Your objective → A single figure is required: the number of lines below in which the word "screenshot" occurs.
─── Records to use ───
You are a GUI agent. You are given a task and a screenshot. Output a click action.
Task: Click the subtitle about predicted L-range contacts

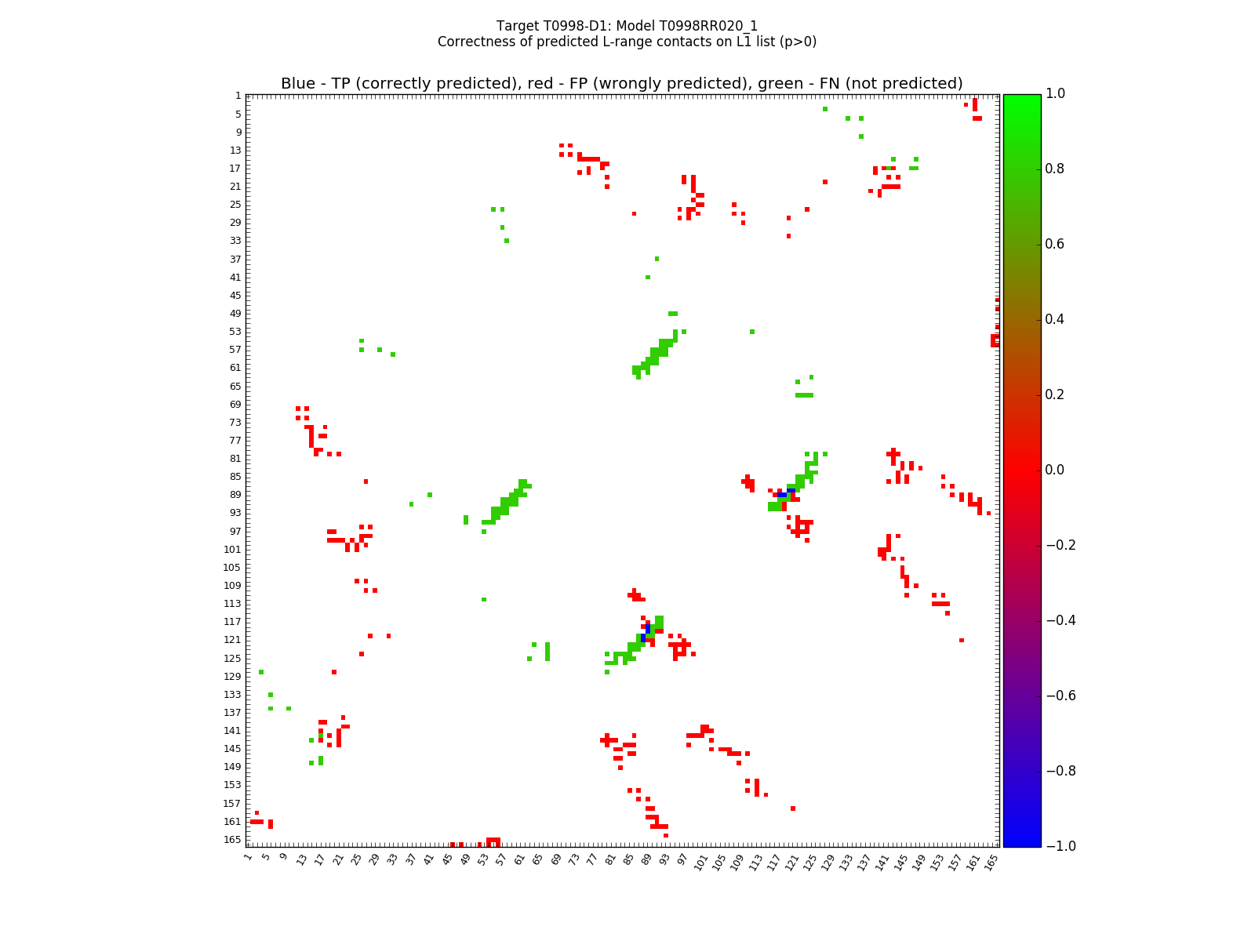[627, 42]
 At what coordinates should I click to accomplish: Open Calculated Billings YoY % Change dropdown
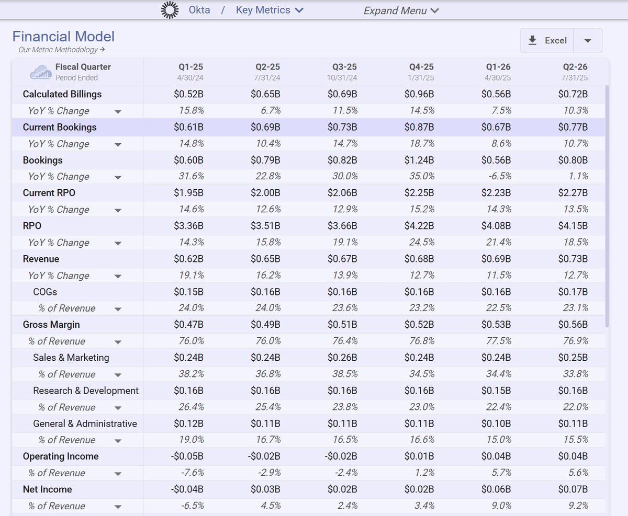pos(118,111)
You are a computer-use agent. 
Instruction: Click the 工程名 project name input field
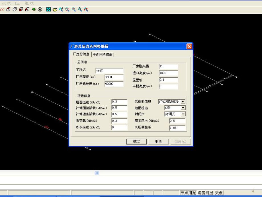[109, 71]
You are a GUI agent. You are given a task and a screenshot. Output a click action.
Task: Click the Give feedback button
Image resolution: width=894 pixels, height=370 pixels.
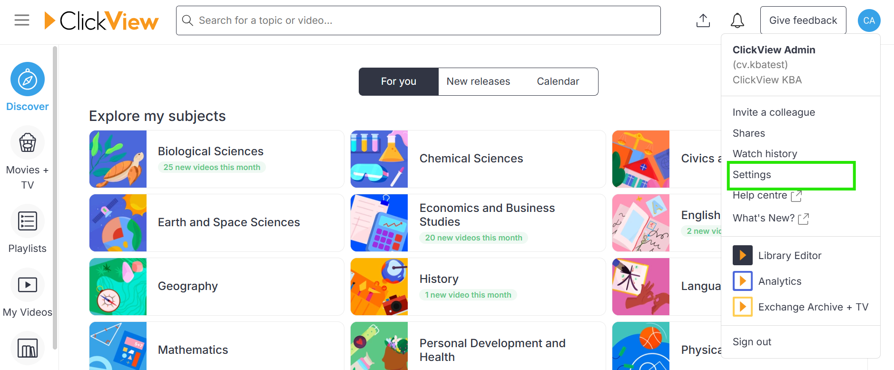pos(803,20)
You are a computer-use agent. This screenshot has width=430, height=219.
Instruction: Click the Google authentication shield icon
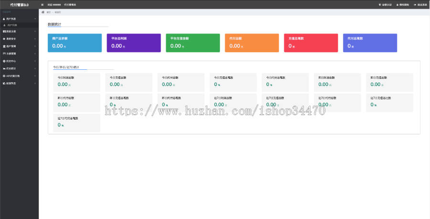pyautogui.click(x=379, y=4)
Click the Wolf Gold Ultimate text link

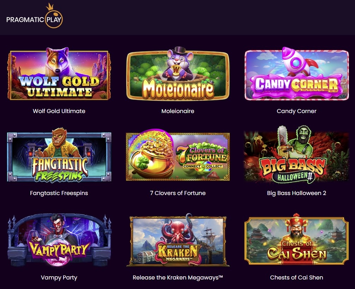pos(59,111)
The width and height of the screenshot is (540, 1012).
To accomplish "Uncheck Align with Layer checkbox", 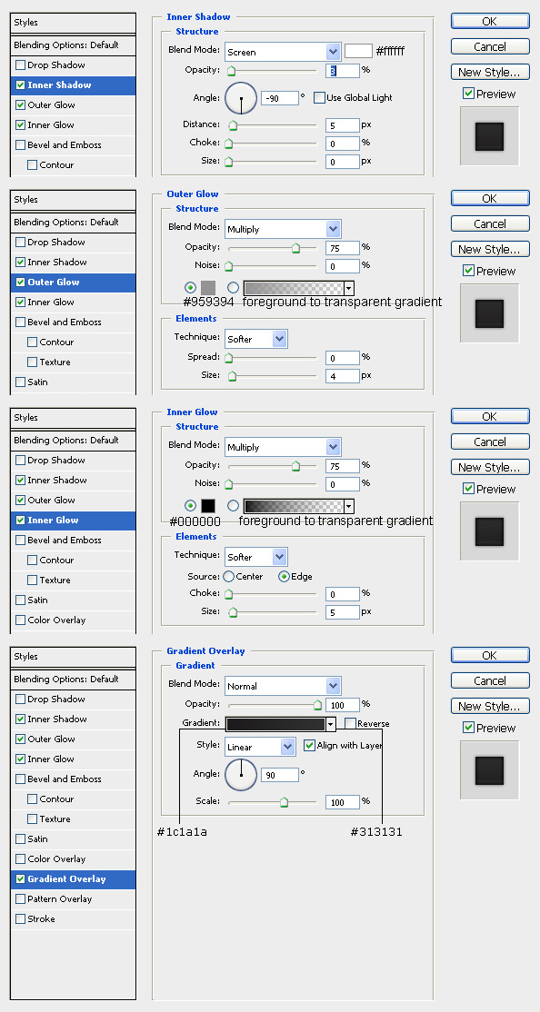I will (309, 746).
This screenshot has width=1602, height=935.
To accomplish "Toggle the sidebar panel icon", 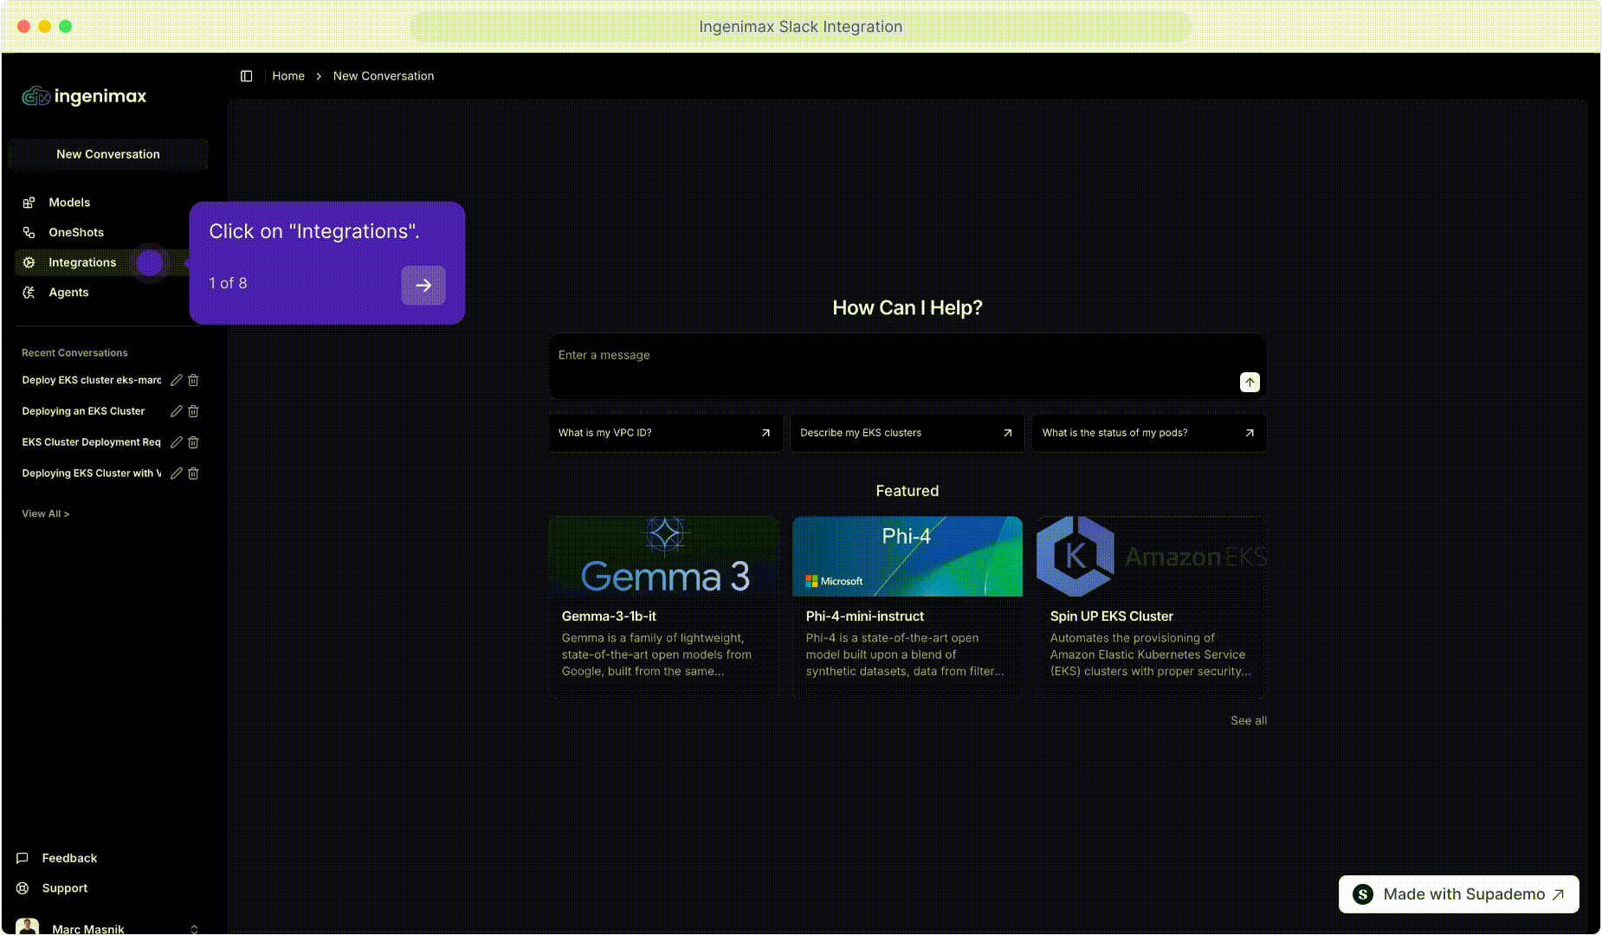I will coord(246,76).
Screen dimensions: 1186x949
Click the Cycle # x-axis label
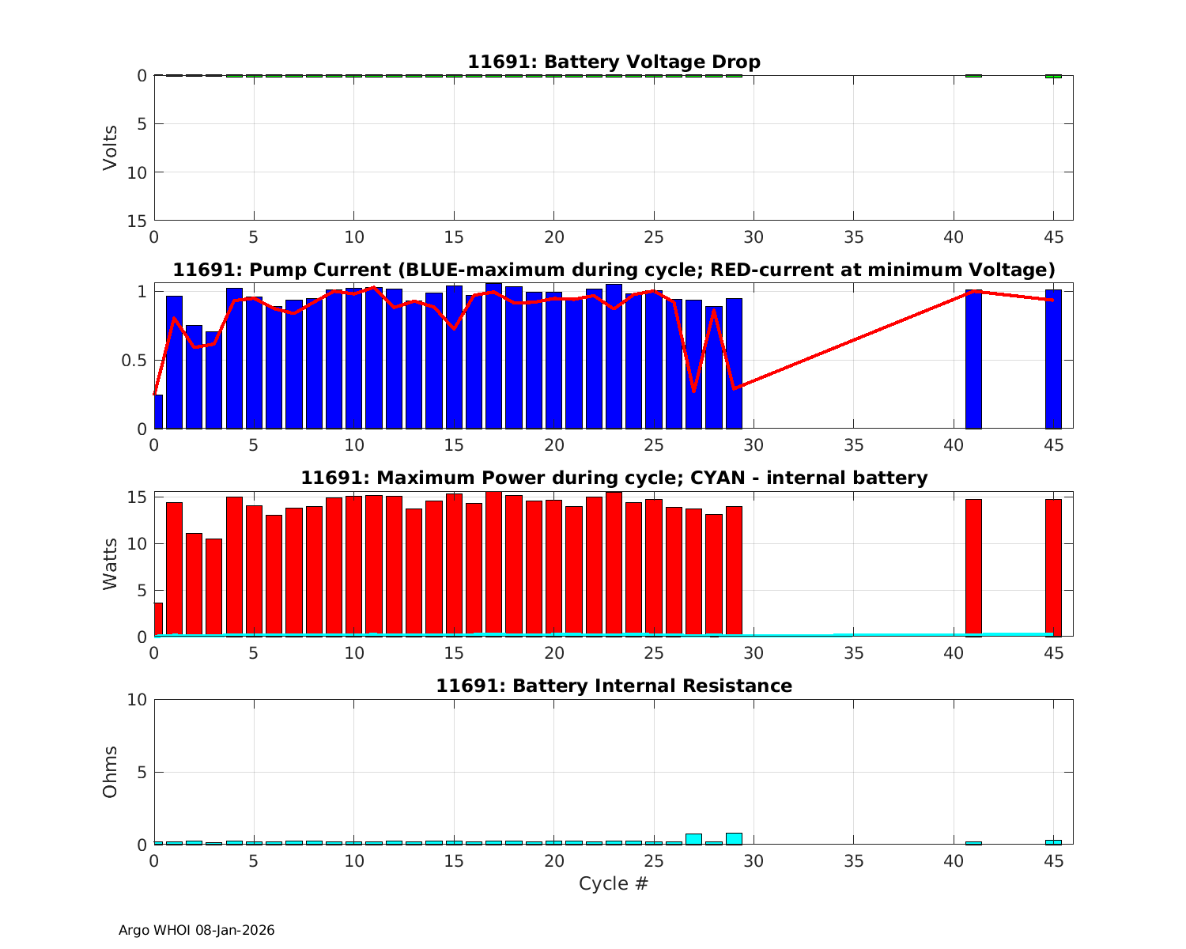click(x=614, y=883)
───
Response area → 5